Nacimos en la cuna de la Tierra, bajo el manto de su cielo azul,
criaturas del suelo y del mar, hijos del verde y del alba.
Pero en nuestros corazones arde la llama de las estrellas,
y nuestros ojos, siempre al cosmos, reflejan la llamada.
Construimos naves de esperanza, arquitecturas de sueños,
que nos llevarán, valientes, a través del velo nocturno.
Nuestro hogar, aunque amado, se convierte en el punto de partida,
para las odiseas que escribiremos en los mapas del futuro.
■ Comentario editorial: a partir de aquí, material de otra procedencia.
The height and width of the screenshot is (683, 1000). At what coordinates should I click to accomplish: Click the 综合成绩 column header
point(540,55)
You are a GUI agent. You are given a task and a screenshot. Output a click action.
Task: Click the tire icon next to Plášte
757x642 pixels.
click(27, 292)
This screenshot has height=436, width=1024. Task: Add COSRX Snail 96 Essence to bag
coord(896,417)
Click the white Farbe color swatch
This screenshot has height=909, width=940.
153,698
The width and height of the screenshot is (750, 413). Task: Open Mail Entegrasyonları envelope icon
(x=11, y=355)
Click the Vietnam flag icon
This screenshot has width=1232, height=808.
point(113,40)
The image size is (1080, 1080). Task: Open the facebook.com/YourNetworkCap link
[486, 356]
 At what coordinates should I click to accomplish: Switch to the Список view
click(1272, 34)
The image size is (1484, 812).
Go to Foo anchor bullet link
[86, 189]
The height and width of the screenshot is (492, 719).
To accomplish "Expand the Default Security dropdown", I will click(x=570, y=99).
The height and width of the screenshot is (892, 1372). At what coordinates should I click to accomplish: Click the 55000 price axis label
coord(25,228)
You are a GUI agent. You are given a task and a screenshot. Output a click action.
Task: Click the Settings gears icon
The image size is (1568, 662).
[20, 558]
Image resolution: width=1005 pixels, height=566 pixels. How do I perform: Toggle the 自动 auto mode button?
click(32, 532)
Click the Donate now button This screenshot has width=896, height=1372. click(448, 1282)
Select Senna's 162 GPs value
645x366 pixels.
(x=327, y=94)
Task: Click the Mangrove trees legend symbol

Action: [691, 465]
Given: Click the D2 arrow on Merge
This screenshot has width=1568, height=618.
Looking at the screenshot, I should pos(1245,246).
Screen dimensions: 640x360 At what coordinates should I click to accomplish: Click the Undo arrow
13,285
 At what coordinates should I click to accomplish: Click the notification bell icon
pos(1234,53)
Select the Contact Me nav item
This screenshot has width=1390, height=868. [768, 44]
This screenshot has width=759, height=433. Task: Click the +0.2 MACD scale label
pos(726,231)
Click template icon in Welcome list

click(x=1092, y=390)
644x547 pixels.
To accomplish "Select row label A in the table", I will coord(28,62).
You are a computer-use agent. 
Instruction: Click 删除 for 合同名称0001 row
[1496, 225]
Las estrellas, que una vez contamos desde antiguos observatorios,
ahora nos pertenecen, destinos en la vastedad del espacio.
Nuestros descendientes aprenderán de nuevos soles y planetas,
y en la lejanía, junto a la luz de otros mundos, hallarán su abrazo.
Moriremos lejos de la Tierra, pero cerca del infinito,
nuestros últimos suspiros serán polvo de estrellas, eternos.
Seremos los dueños de las mismas, no por conquista, sino por herencia,
pues cada átomo nuestro proviene de sus corazones invernos.
Así, dejamos atrás nuestro berceau, no por olvido, sino por amor,
por la sed de conocer, por el deseo de expandir nuestra familia.
La exploración espacial es nuestro legado, nuestra aventura más grande,
y en ella, encontramos la promesa de un mañana lleno de maravillas.